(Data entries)
------

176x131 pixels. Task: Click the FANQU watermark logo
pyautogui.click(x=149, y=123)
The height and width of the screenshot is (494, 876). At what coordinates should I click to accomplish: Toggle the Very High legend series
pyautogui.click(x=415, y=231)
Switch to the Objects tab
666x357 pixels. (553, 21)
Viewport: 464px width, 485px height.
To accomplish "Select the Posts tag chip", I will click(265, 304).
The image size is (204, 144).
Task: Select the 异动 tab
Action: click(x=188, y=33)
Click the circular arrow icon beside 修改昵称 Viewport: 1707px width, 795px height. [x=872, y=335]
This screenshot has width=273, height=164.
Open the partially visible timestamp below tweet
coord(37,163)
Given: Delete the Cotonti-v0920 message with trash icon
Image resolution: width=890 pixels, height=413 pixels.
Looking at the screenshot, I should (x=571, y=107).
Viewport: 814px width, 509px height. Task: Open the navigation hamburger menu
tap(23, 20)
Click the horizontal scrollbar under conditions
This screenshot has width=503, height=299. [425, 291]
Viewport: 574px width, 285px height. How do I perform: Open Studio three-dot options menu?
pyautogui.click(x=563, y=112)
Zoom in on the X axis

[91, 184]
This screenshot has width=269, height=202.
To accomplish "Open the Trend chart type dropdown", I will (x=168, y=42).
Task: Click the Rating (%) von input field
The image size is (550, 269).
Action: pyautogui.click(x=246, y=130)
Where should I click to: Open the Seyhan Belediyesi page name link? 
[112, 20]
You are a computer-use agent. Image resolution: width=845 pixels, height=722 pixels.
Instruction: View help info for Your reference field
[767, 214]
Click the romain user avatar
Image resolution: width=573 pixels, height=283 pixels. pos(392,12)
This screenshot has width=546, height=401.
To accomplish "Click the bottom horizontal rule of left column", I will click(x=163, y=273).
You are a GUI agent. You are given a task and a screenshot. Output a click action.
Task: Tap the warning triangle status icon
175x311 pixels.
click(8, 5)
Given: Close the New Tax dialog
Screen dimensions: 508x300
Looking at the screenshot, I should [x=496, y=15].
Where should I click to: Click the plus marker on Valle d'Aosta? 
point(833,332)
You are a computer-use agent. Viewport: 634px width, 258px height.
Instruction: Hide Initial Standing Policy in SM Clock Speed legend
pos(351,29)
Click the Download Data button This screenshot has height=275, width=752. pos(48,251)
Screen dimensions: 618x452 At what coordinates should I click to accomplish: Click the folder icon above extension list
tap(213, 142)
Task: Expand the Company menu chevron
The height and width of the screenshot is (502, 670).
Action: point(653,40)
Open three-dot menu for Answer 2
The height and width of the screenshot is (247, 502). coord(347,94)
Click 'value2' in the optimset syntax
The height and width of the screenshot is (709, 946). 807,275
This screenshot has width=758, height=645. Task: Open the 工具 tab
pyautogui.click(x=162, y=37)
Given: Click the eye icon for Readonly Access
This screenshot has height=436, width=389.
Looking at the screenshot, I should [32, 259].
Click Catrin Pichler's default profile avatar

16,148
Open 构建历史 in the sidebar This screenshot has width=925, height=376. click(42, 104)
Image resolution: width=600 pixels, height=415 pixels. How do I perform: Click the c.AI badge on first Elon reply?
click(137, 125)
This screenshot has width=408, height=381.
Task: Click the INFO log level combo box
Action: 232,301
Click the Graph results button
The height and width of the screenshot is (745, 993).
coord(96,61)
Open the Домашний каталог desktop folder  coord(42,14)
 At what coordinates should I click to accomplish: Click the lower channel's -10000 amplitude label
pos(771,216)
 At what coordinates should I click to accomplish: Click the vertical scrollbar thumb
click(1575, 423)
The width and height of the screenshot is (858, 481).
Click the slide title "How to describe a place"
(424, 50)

------

[Problem description]: Report how many lines above contain the string "folder". Case counts, and the answer should be only the number.

[Task solution]: 2